I really hated her for that.
Anyway, next lesson was a surprise excursion to an old display town with carriages, farm and smithing equipment laying around - and we had to sketch with the 'knowledge' she'd imparted from the previous lesson. No more than five minutes each sketch or she'd come and move us on.
This time there were no corrections, no right and wrong - just try it again with only two minutes.
W did a lot of sketches, and were snapped out of our 'all the time in the world' attitude. Some things require time obviously, but some are better dashed off. I think the thing I got out of it was that you can let the natural texture of the paper/ pencil shading fill in a lot. You needn't try to put everything in, just occasional detail is enough. Also it's good practice to revisit the same subject again and again, over and over
In conclusion: there are probably some good instruction manuals - I don't know of any, but do a google and amazon search as well as visit art sites.
stlukesguild
03-27-2012, 07:08 PM
However, there is one sketching textbook recommended by most professionals for beginners to improve their study.
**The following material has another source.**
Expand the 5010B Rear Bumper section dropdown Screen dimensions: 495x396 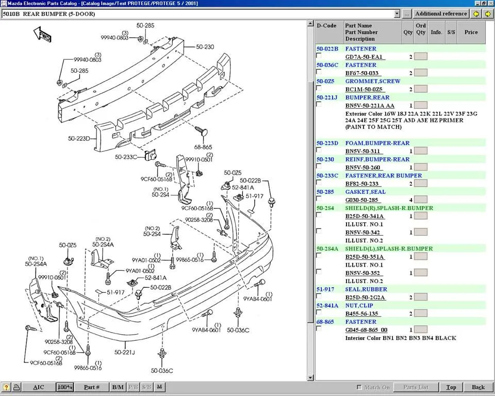(397, 14)
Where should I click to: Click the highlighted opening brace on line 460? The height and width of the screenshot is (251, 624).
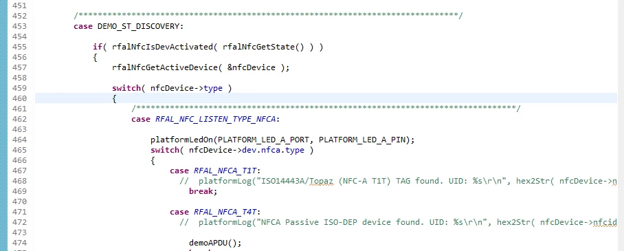[114, 98]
It's called ''Drawing on the Right Side of the Brain'' By Betty Edwards.
No professionals that I know would recommend that book. Having browsed through it several times I will admit that Edwards promotes some practices that promote thinking in the manner in which an artist thinks when looking at his or her subject. Having said that, I would be hard-pressed to name a single solid introduction to drawing. Bridgeman, Loomis, Anthony Ryder, etc... The best education, as MM stated, is a good drawing teacher and experience. The rapid-fire drawings that MM refers to (gestures) are the traditional means of breaking the student away from looking at the surface details first, and focusing instead on the over-all structure. The usual analogy is that the beginner is like an architect who is focusing upon the wallpaper before the foundation has been laid. One practice that I would highly recommend is copying master drawings. This teaches you how to draw not what you see... but what you want others to see.
Maximilianus
03-27-2012, 09:18 PM
What do you all think about the sketch tutorials at Dragoart (http://www.dragoart.com/)?
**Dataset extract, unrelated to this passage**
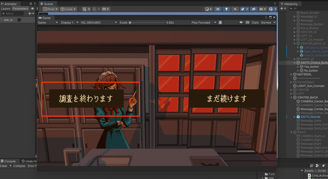Toggle scene lighting with the lightbulb icon

point(226,9)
At a humble first sight, as I'm no sketcher myself, they seem tutorials in different levels of difficulty, though I have yet to test the actual effectiveness of the techniques they intend to teach (supposing it makes sense to try them).
Harold251
03-28-2012, 01:30 AM
Odd question for around here, it being a mainly literary type placehttp://www.infoocean.info/avatar2.jpg
stlukesguild
03-28-2012, 10:45 AM
What do you all think about the sketch tutorials at Dragoart
Most of the artworks there seem to be in the cartoon/animation/anime style. The problem with that is that you are learning a specific manner of stylization as opposed to learning to draw what you see... even if you eventually develop your own stylized or abstracted take upon visual reality. I cannot tell you just how frustrated teachers are with students turning in endless piles of drawings of these cartoon-anime style drawings that have no personality to them... or rather nothing of the student. Walt Disney Studios used to recruit from my art school. They almost categorically refused illustration majors for the simple reason that illustrators largely learned how to draw in an illustrational style. Instead, they would draw recruits from those students working in a realistic manner in the drawing and painting departments. These students, the Disney representatives, did not need to "unlearn" bad habits of stylization and could far more rapidly assimilate to what the studio wanted for a given bit of film or animation.
Maximilianus
04-02-2012, 12:50 AM
Thanks for your reply, stlukes. It's always useful to know an experienced artist's opinion.